Let’s remember that for all the Big 3 took away from Sir Andy, he still greatly outclassed so many of his other peers, many of which had — I would argue — better pure ballstriking talent and natural tennis prowess:
Juan Martin del Potro.
Sir Andrew Barron Murray won more Masters 1000 titles than those men *combined*.#AndyMurray
— Matt Zemek (@mzemek) January 11, 2019
Sir Andrew Barron Murray wasn’t on the same level as the Big 3. No one is arguing that he was.
It is true that he stood between the Big 3 and the rest of men’s tennis during the time he played this sport.

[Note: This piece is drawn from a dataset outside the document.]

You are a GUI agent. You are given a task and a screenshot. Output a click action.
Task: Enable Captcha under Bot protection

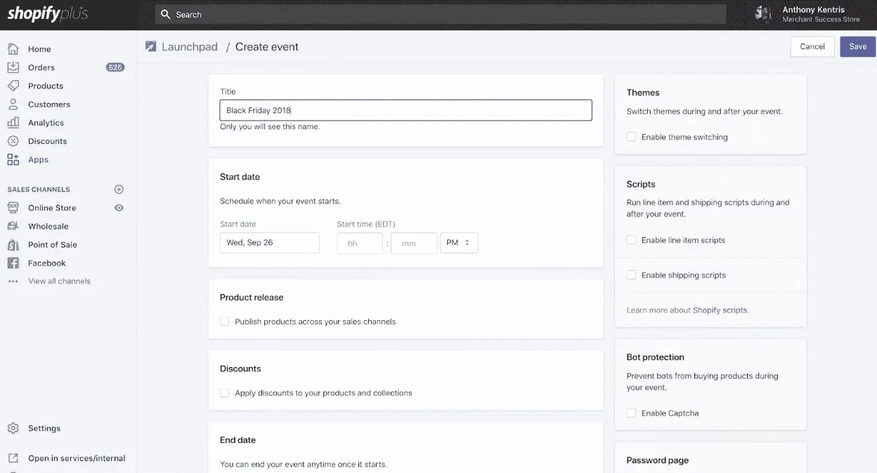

Yet, his immense collection of achievements is magnified BECAUSE the Big 3 took so much away from him, not IN SPITE of that very same fact.
It’s all in how you look at it… and if we are being fair to Andy Murray, the positive interpretation is the only interpretation I can respect.
Big 3, Big 4? You can have that debate if you still want it.
I prefer to focus on the reality that Andy Murray is a big presence in tennis.
The sport is paying tribute to a man who is not merely “a very good player who won a modest number of major titles,” but someone whose accomplishments ripple through the pages of history and reach into so many prominent competitions: Davis Cup, the Olympics, Wimbledon, the U.S. Open, all four majors (where he reached the final at least once), and the Masters 1000 tournaments.
Some will still look at Andy Murray’s tennis career and say, “He only did THAT MUCH,” before their voices trail off in sadness or disappointment.
Others will look at the same body of work and say, “He did THAT MUCH?!?!?!?!” They will be giddy with admiration and amazement.
Put me in that latter camp, the group of people who are impressed that Murray persevered to the extent he did, meriting that small but ever-so-significant shift in emphasis:
Andy Murray is far more a distinguished member of the Big 4 than an impoverished outsider who deserves to be banished from the Big 3’s neighborhood.
It’s all in how you look at it.
Andy Murray never looked better than he does today, and the people who wanted to die on the “Big 3, not Big 4” hill never looked smaller.
The giant legacy of Sir Andrew Barron Murray will hopefully have the last word.